JavaScript Object.assign()

The JavaScript Object.assign() method copies all enumerable own properties of given objects to a single object and returns it.

The syntax of the assign() method is:

Object.assign(target, ...sources)

The assign() method, being a static method, is called using the Object class name.


assign() Parameters

The assign() method takes in:

  • target - The target object — what to apply the sources' properties to, which is returned after it is modified.
  • sources - The source object(s) — objects containing the properties you want to apply.

Return value from assign()

  • Returns the target object.

Note: Properties in the target object are overwritten by properties in the sources if they have the same key.


Example 1: Using Object.assign() to clone & merge objects

// cloning objects
const obj = {
  name: "Alan Turing",
  age: 120,
};

let newObject = {};

const copy = Object.assign(newObject, obj);
// modifies the target object
console.log(newObject);
// returns the modified object
console.log(copy);

// merging objects
const o1 = { a: 1, b: 2, c: 3 };
const o2 = { b: 12, c: 13 };
const o3 = { c: 23 };

// Earlier source keys are overwritten by later sources
const o4 = Object.assign({}, o1, o2, o3);

console.log(o4); // { a: 1, b: 12, c: 23 }

Output

{ name: 'Alan Turing', age: 120 }
{ name: 'Alan Turing', age: 120 }
{ a: 1, b: 12, c: 23 }

Note here that if the source value is a reference to an object, it only copies the reference value.

Also, later sources' properties overwrite earlier ones.

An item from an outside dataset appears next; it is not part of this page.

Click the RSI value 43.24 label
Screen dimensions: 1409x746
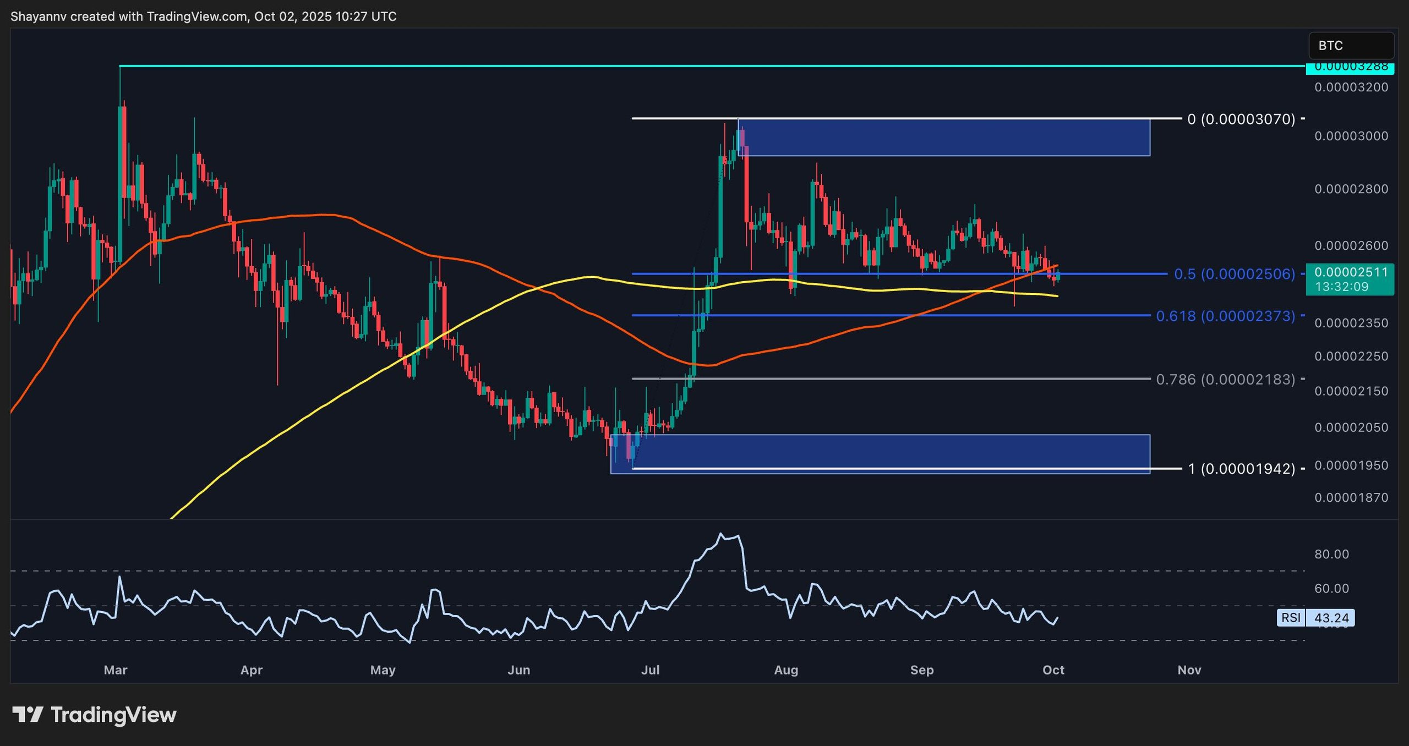[x=1331, y=618]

Example 2: Using Object.assign()

const obj = Object.create(
  { a: 1 },
  {
    // a is on obj's prototype chain.
    b: {
      value: 2, // b is a non-enumerable property.
    },
    c: {
      value: 3,
      enumerable: true, // c is an own enumerable property.
    },
  }
);

let copy = Object.assign({}, obj);
console.log(copy); // { c: 3 }

copy = Object.assign(copy, "abc", 100, null);
console.log(copy); // { '0': 'a', '1': 'b', '2': 'c', c: 3 }

Output

{ c: 3 }
{ '0': 'a', '1': 'b', '2': 'c', c: 3 }

As you can see, properties on the prototype chain and non-enumerable properties cannot be copied.

Also, primitives will be wrapped to objects, null and undefined are ignored.

Since only strings have enumerable property, they get copied to target object.